El botijo me ha caído simpático desde mi infancia, en que presidía el centro de la mesa en la alquería que tenían mis abuelos, tras de la Basílica (entonces solo era ermitorio) del Lledó. Las paredes de arcilla panzuda no podían conservar agua más fresca. No hacía falta una nevera, que tampoco teníamos, para refrigerarla. Allí de la mano de mi tío Antonio, labrador de estirpe, aprendí a beber al gallete y a reverenciar aquella vasija, de la que se decía que no había otra que tuviera un mecanismo más simple.
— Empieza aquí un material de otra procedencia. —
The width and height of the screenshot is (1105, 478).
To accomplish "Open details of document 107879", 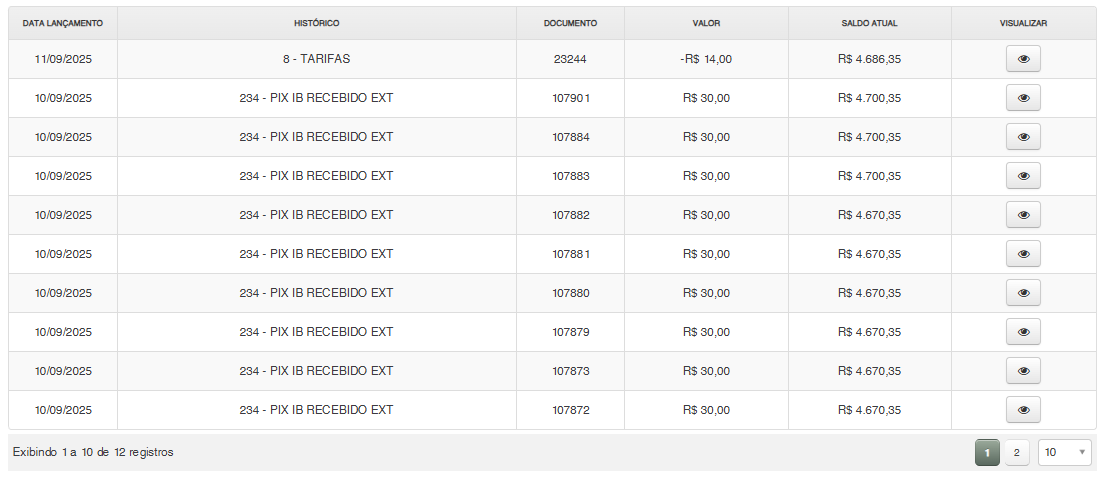I will coord(1023,332).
Curiosamente esa alcarraza (palabra a la que le puso música Obradors) se ha puesto de moda en estos tiempos de pandemia. El pueblo alicantino de Agost lo reivindica, con ferviente entusiasmo de tradición popular paisana. Pero lo más chocante es que las universidades lo habían llevado, ya hace quince años, a sus tesis doctorales, con ecuaciones diferenciales, integrales y derivadas, tal vez porque pensaron que su mecanismo no era tan simple como refiere el dicho popular.

Los profesores de química Gabriel Pinto y José Ignacio Zubizarreta, pertenecientes a la Universidad Politécnica de Madrid, se pusieron a estudiar la razón por la que el cantarillo barrigón enfriaba el agua, es decir que no solo la conservaba fresca si no que la hacía bajar de temperatura. Los experimentos de termodinámica, demostraron que así era y pudieron medir el tanto por ciento de refrigeración. Ni que decir tiene que el resultado interesó a todos los centros de investigación y estudios superiores del planeta, tanto es así que los tratados se publicaron en la prestigiosa revista estadounidense Chemical Engineering Education. Nada, nada, habrá que cambiar el refrán.